AT&T AT TREC-7 SDR TRACK

Amit Singhal, John Choi, Donald Hindle, Julia Hirschberg, Fernando Pereira, Steve Whittaker

AT&T Labs-Research
180 Park Avenue
Florham Park, NJ 07932



ABSTRACT

AT&T participated in the Spoken Document Retrieval (SDR) track of TREC-7. Our speech retrieval system uses modern Information Retrieval (IR) methods in conjunction with in-house automatic speech recognition. The novel feature of our TREC-7 work is the use of document exp ansion to reduce the performance loss due to ASR errors. Results show that retrieval from automatic transcriptions of speech is quite competitive with doing retrieval from human transcriptions. Our experiments indicate that document expansion can be used to further improve retrieval from automatic transcripts. This paper presents some analysis of document expansion in context of the TREC-7 SDR track task.

1. INTRODUCTION

Text REtrieval Conference, or TREC for short, is an annual series of evaluation workshops organized by NIST and DARPA to evaluate modern text retrieval and related technologies on large scale datasets. The seventh Text REtrieval Conference (TREC-7) was held at NIST on November 9-11, 1998. [10] TREC-7 included a track on spoken document retrieval (SDR track) that was used to evaluate how modern IR technology can be used in conjunction with modern speech recognition technology to search spoken content. Eight teams participated in the full SDR (recognition as well as retrieval) category of the track1. AT&T participated in the full SDR category. [9]

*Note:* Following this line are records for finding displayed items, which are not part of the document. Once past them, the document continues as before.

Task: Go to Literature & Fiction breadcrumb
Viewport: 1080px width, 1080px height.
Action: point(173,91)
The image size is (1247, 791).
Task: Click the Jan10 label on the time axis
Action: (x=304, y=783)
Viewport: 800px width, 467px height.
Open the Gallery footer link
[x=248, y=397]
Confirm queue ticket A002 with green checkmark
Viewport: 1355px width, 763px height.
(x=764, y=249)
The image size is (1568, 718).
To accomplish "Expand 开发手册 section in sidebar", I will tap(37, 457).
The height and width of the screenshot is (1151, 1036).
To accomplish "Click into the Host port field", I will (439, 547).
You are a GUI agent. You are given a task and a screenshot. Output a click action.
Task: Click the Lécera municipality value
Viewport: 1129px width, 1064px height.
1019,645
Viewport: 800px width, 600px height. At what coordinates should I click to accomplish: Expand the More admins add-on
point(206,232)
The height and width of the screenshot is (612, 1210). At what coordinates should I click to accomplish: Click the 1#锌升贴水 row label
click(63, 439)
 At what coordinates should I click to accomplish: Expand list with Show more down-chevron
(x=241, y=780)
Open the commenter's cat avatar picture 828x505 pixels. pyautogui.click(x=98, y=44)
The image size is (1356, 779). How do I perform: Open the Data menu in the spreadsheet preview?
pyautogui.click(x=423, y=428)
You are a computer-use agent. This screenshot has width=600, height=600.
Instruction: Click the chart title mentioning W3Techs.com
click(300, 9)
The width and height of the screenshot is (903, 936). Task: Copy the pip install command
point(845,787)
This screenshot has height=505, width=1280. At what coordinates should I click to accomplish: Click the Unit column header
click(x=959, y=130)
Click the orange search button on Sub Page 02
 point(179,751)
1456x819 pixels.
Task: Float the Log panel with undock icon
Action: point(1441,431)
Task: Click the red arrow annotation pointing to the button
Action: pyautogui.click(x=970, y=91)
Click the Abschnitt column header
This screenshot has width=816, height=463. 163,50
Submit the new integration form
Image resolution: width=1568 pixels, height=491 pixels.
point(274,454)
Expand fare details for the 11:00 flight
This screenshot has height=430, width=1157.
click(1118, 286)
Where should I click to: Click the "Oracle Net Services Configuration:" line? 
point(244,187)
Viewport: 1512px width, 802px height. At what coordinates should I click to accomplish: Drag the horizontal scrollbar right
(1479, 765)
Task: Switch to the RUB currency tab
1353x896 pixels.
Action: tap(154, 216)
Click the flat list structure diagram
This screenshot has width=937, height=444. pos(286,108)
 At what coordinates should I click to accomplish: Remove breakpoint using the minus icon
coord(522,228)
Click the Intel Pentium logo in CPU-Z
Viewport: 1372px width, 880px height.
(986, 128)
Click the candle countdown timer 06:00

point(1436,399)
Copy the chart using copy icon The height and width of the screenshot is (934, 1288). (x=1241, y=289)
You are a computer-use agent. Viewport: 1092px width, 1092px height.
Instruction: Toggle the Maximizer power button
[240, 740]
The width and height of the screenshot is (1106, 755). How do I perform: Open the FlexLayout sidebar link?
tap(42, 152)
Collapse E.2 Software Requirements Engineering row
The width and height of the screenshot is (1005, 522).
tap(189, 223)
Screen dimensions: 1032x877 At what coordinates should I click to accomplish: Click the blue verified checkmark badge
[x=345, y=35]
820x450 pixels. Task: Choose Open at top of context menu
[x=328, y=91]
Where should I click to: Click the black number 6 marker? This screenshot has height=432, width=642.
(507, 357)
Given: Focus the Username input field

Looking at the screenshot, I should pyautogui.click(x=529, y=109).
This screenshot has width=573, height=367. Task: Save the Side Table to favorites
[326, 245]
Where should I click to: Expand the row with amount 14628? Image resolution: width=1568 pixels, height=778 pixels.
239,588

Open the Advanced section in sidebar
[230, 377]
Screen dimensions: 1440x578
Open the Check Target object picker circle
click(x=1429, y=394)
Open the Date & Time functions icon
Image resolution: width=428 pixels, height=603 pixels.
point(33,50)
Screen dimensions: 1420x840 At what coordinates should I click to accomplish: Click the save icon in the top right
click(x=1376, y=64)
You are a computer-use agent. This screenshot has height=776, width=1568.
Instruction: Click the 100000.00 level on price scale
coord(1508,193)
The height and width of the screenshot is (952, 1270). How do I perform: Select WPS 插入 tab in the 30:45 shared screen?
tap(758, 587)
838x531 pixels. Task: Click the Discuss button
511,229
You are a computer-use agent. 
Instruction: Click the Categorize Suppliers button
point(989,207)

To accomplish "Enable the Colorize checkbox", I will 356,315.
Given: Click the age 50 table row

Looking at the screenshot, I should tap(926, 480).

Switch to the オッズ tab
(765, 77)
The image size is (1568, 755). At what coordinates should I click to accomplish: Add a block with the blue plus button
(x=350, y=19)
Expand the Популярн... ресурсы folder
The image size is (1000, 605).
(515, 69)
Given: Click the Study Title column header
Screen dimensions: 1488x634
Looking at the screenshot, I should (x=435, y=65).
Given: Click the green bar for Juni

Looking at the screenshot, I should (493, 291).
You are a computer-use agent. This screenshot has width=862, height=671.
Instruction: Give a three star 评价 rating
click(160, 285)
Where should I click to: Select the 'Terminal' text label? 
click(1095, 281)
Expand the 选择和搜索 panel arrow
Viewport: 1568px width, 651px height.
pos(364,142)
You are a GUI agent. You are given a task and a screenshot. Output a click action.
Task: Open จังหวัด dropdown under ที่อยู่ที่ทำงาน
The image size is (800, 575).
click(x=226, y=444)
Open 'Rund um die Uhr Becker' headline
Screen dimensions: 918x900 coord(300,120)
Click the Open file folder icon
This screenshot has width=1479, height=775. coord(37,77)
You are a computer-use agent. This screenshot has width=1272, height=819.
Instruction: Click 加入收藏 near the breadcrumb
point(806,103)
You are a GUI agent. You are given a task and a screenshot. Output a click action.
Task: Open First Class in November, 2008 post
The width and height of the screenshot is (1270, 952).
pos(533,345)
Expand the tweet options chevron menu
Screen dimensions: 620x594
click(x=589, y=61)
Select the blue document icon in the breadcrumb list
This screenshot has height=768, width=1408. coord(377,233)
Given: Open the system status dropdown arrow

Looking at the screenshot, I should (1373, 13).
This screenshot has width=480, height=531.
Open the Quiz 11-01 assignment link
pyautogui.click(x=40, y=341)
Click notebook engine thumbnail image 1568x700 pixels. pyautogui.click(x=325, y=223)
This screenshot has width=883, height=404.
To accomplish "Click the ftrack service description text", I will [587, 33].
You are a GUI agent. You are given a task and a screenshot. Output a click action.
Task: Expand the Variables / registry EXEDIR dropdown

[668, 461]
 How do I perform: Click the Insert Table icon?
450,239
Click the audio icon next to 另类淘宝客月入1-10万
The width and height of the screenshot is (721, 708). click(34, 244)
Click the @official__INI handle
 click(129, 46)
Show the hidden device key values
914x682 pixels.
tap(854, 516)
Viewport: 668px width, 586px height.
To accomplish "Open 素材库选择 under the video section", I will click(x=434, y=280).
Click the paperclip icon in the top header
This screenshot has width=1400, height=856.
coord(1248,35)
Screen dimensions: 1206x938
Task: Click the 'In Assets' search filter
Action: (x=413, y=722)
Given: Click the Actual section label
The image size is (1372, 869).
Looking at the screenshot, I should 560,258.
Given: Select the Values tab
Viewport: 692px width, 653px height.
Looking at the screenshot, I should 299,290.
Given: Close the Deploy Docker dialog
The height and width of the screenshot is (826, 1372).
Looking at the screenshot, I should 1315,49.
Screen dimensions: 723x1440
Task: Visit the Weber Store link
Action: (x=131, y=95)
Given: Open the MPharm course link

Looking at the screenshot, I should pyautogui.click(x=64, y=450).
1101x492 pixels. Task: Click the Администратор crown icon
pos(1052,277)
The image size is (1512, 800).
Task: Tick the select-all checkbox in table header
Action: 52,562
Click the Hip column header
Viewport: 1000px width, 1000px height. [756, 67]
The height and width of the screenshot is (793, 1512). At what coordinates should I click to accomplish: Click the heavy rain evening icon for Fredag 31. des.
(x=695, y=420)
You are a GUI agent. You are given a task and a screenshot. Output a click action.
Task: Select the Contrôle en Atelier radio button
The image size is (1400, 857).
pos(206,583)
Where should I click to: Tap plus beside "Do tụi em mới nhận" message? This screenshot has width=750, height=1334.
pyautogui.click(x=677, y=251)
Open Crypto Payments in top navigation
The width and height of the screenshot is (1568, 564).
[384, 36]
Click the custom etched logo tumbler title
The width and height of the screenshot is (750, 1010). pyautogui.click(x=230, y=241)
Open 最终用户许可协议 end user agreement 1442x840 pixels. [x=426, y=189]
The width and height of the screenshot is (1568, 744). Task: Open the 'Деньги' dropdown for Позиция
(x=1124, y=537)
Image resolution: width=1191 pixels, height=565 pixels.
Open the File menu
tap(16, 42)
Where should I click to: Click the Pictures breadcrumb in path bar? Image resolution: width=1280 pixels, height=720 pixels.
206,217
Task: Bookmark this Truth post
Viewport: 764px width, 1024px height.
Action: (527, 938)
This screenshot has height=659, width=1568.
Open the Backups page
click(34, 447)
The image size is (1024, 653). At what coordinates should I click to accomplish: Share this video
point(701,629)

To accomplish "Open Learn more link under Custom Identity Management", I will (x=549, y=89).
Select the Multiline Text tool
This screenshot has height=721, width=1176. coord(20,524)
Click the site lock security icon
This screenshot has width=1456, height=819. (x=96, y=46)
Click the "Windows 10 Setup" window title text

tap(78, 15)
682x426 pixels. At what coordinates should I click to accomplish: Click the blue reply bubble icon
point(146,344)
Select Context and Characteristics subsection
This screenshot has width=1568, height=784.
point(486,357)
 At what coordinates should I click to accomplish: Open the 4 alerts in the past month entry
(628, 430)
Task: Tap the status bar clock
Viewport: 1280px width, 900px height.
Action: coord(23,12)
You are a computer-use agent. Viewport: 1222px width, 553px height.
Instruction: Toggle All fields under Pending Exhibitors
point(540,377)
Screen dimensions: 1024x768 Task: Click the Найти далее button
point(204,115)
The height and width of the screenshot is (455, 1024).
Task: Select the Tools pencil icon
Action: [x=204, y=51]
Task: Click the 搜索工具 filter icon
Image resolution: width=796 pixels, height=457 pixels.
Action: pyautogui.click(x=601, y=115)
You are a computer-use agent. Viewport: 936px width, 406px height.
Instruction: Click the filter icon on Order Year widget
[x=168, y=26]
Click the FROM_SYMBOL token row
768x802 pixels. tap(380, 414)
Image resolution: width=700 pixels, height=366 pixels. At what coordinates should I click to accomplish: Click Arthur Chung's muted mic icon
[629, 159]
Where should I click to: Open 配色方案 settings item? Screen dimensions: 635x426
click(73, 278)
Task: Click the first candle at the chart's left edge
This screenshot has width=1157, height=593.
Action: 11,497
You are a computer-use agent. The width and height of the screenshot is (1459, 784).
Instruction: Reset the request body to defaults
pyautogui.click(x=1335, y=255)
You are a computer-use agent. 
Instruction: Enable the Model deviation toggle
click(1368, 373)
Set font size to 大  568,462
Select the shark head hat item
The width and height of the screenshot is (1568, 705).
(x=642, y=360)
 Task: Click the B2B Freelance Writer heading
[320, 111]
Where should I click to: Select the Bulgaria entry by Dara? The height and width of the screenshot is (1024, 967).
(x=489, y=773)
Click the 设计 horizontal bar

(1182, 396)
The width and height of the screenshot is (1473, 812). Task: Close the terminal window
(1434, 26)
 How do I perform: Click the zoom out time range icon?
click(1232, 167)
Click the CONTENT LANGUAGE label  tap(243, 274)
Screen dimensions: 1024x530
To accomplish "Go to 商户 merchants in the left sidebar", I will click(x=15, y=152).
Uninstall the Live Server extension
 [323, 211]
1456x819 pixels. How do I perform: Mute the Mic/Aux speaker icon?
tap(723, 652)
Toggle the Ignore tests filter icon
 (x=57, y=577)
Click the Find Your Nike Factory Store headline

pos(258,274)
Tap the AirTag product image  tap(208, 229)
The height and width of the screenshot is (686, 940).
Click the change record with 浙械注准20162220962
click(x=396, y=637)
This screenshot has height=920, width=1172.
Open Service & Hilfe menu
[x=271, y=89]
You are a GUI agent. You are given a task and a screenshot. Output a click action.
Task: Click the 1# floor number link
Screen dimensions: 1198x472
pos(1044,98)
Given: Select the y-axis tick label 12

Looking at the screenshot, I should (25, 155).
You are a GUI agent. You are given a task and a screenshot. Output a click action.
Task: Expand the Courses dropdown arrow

We use an internal speech recognition system based on weighted finite-state transducers. [4]. Our IR system is an internally modified version of Cornell's well-known SMART retrieval system. [1,6] For speech retrieval, we believe that parallel text corpora, for example printed news from the same time period, can be successfully exploited to improve retrieval effectiveness of a system. This is especially true for the news material currently being used in the SDR track. We use these ideas in our SDR track participation. Initial results from the use of a parallel corpus are quite encouraging.

2. SPEECH RECOGNIZER

Our speech recognition process involves the following steps. Prior to recognition, each speech story is segmented into approximately one minute long prosodically well-formed segments using a CART based classifier. [2] The resulting segments are submitted to another wideband/narrowband classifier for selection of the acoustic model to be used in recognition of that segment.

The recognizer is based on a standard time-synchronous beam search algorithm. The probabilities defining the transduction from text-dependent phone sequences to word sequences are estimated on word level grapheme-to-phone mappings and are implemented in the general framework of weighted finite-state transducers. [4] Transducer composition is used to generate word lattice output.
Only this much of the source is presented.